Making a Case for Technical and Vocational Education and Training in Africa’s Education Debate

By Lebogang Mokwena

This is the first installment in a series of articles on technical and vocational education and training in Africa.

 

World Bank,Namibia 2007.

Students at he Windhoek Vocational Training Centre in Khomasdal learn how to repair an engine. Photo credit: World Bank Photo Collection / Foter / CC BY-NC-ND

Across the African continent, much of the debate concerning education and its reform has revolved around ensuring universal primary access. With this emphasis, as well as the growing prominence of knowledge economies, universal primary access to education coupled with the strengthening of higher education systems, have largely crowded out conversations about technical, vocational, and occupationally-directed education and training.

Technical and vocational education and training (TVET) has, in many parts of the continent, suffered from the unfortunate colonial legacy, which relegated many Africans to low-ranking manual labor while settler populations benefitted from largely non-manual and invariably better paying jobs in the formal economy. With this negative association of TVET, coupled with a global convergence on boosting primary schooling enrollments, few African countries have historically placed technical and vocational education and training at the center of their national education systems.

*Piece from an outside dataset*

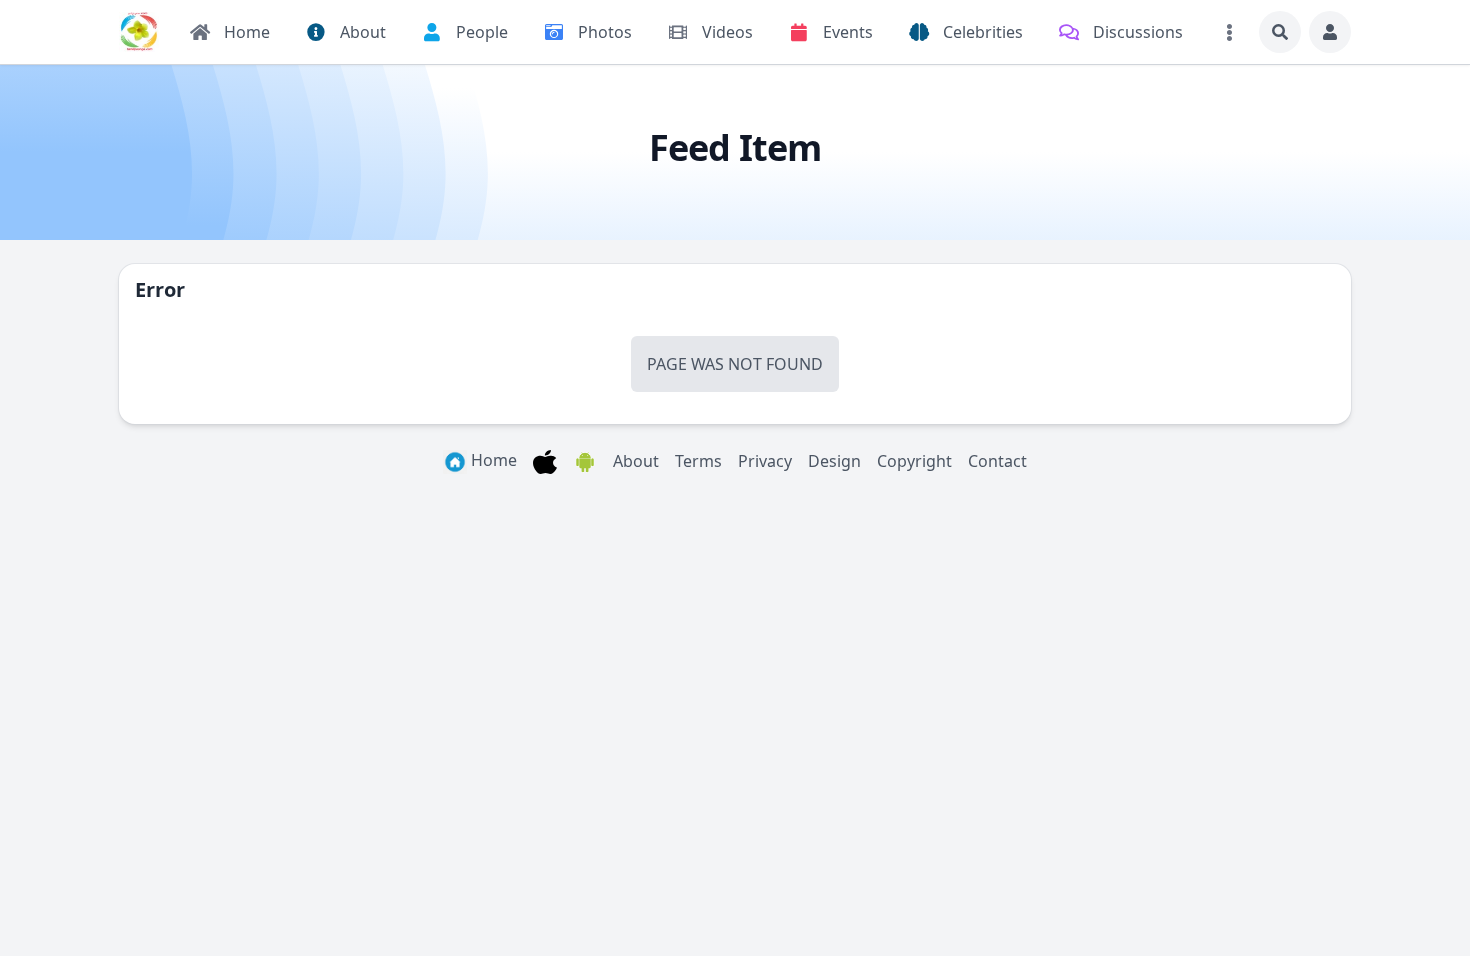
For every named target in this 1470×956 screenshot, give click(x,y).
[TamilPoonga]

However, one of the lessons learned in the wake of the recent global economic crisis has been the close association between economic resilience and robust TVET systems. With countries like Germany, Austria, and Switzerland with robust technical and vocational sectors exhibiting higher levels of resilience to the crisis, new questions have emerged about the fundamentals for sustainable economies, and most pertinent for our discussion, about pursuing educational diversification.

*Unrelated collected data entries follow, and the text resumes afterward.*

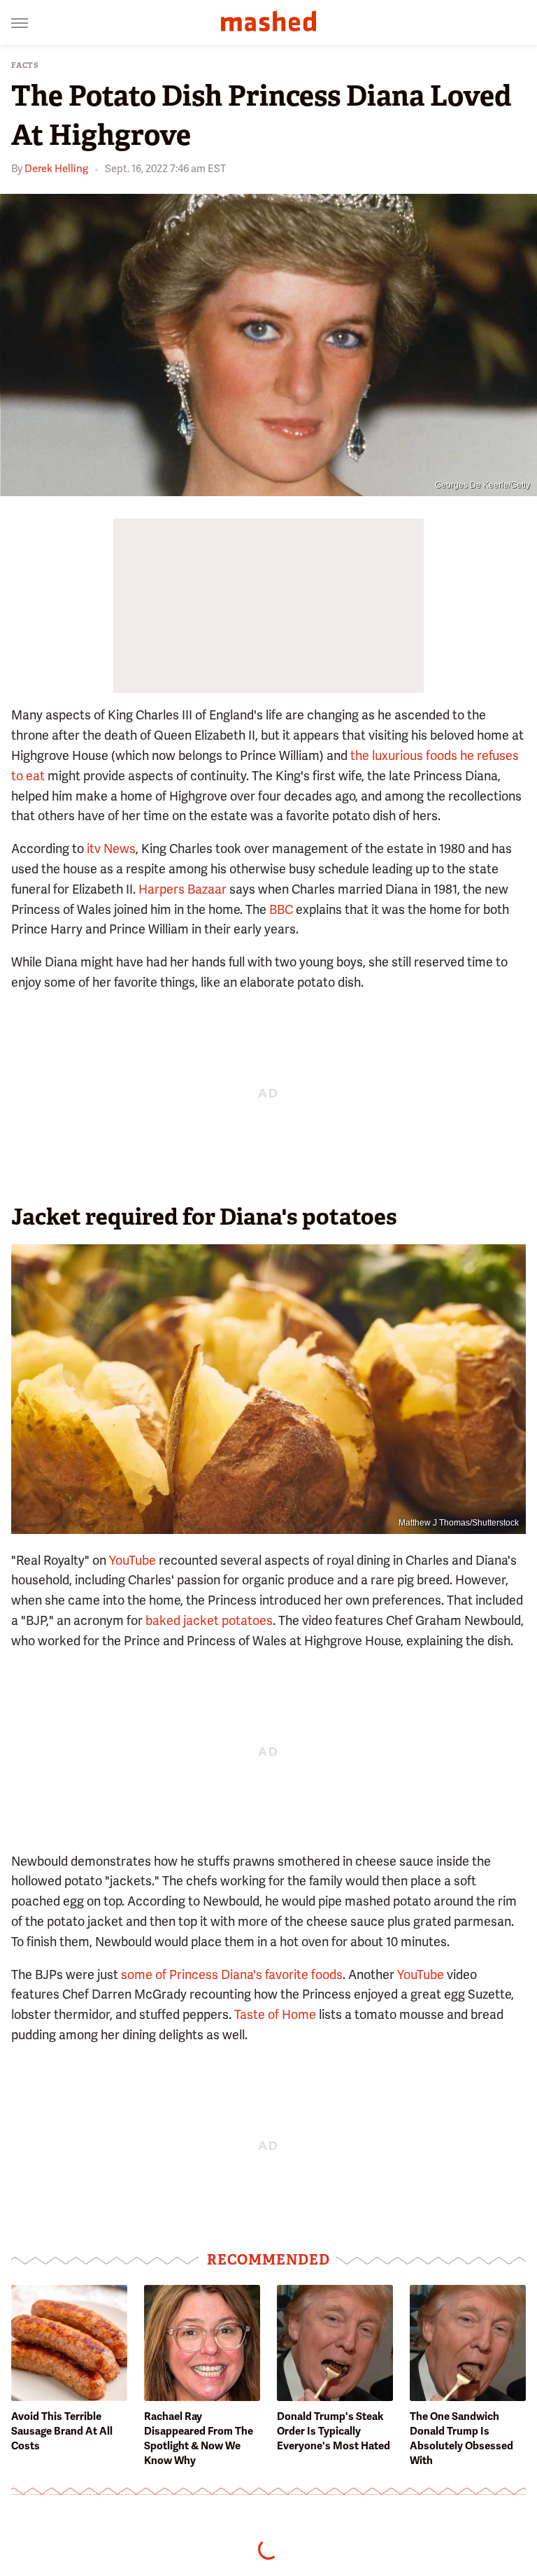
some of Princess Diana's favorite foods (232, 1974)
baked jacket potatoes (209, 1620)
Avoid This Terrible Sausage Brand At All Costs (62, 2431)
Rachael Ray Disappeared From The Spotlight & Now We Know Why (198, 2438)
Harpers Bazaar (182, 889)
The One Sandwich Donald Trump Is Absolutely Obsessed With (461, 2438)
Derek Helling (56, 169)
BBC (281, 909)
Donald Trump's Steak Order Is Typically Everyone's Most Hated (333, 2431)
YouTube (132, 1560)
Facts (25, 65)
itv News (111, 848)
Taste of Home (275, 2014)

At the international policy level, the post-2015 Education for All agenda seems set to encourage the expansion and diversification of education systems with a sharper focus on post-basic and tertiary education provisioning, life-long learning and, most importantly, skills for work and life. This includes, among other things, formal and non-formal TVET that is relevant to national and global labor markets. This is a welcome reprioritizing and one that bodes well for rethinking, indeed for mainstreaming TVET within, various countries’ education systems in Africa.

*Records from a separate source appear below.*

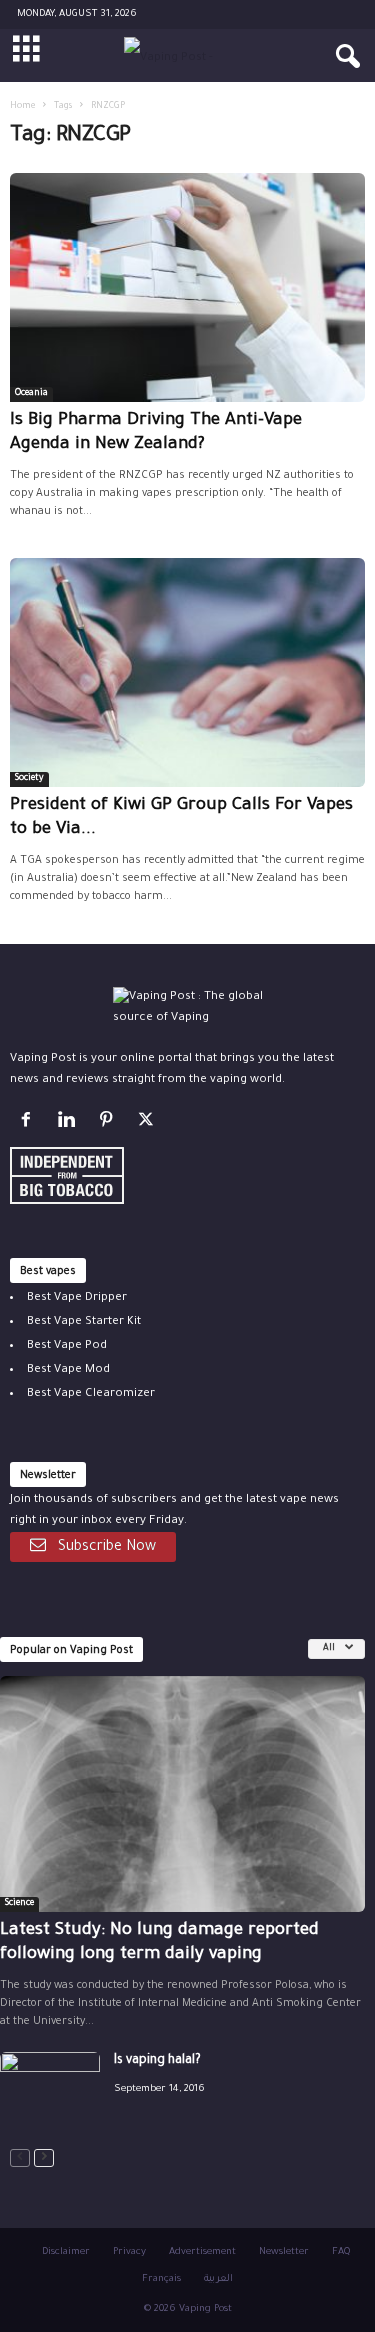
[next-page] (44, 2158)
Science (19, 1904)
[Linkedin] (70, 1124)
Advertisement (202, 2252)
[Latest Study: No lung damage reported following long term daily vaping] (182, 1793)
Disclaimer (66, 2252)
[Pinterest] (110, 1124)
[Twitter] (148, 1124)
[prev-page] (20, 2158)
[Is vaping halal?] (50, 2089)
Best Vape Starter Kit (84, 1322)
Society (29, 779)
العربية (218, 2279)
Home (22, 107)
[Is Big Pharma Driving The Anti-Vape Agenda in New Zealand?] (187, 287)
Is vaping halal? (157, 2061)
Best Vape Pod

Additionally, the diversification of education systems has the potential to complement national development strategies through a simultaneous response to skills gaps in the economy, particularly in technical fields, and to human development deficits. A concerted human and general development strategy centered on quality and accessible education, training, and skills development, and linked to (but not necessarily determined by) industrial and economic development priorities has the potential to move donor agendas, government policy, and industry investment in the direction of a mutually reinforcing cycle to help drive economic growth.

Vocational Ed newsletter

Nyanza Vocational training centre in Rwanda teaches sewing as part of their curriculum. Photo credit: noodlepie / Foter / CC BY-NC

Technical and vocational education and training is not the panacea for Africa’s poor economic and human development performance, particularly in a context where countries have poor (if any) qualification frameworks, quality assurance mechanisms, and limited fiscal resources to respond to their many competing development needs. In fact, mainstreaming TVET not only requires extensive state resources to “re-brand” TVET, but also appropriate education and training facilities with an emphasis on practical application and extensive curriculum reform. It also necessitates a different kind of state capacity, notably, the ability to facilitate and foster new partnerships between industry and public training institutions or at least provide the policy incentives for such relationships to emerge. Without state intervention, young people’s transition into the formal world of work will remain a challenge and one whose resolution remains a matter of chance rather than a concerted effort and design on the part of multiple social actors.

The effect of adopting this lens when talking about TVET enables us to see the classroom and the workplace as not just a single continuum but a cyclical approach to learning, which invariably beckons us to enter into a conversation about how the world of work can transform into a learning and training space.

Making a case for TVET is ultimately about setting a challenge not just for educational reform, but also for experimentation and innovation. It is also an invitation to enter into multi-actor alliances, spanning the public, private, and non-governmental sectors with the view of improving livelihoods and outcomes for citizens, especially youth. No other intervention will alter the largely negative perceptions that youth and the public generally hold of TVET than more opportunities to secure employment or pursue viable entrepreneurial activity.

 

Lebogang Mokwena previously served as the Director of Youth Development Programmes in the Vocational and Continuing Education and Training (VCET) Branch, South Africa’s Department of Higher Education and Training. A Mandela Washington Fellowship alum, Mokwena is currently a graduate student at the New School for Social Research.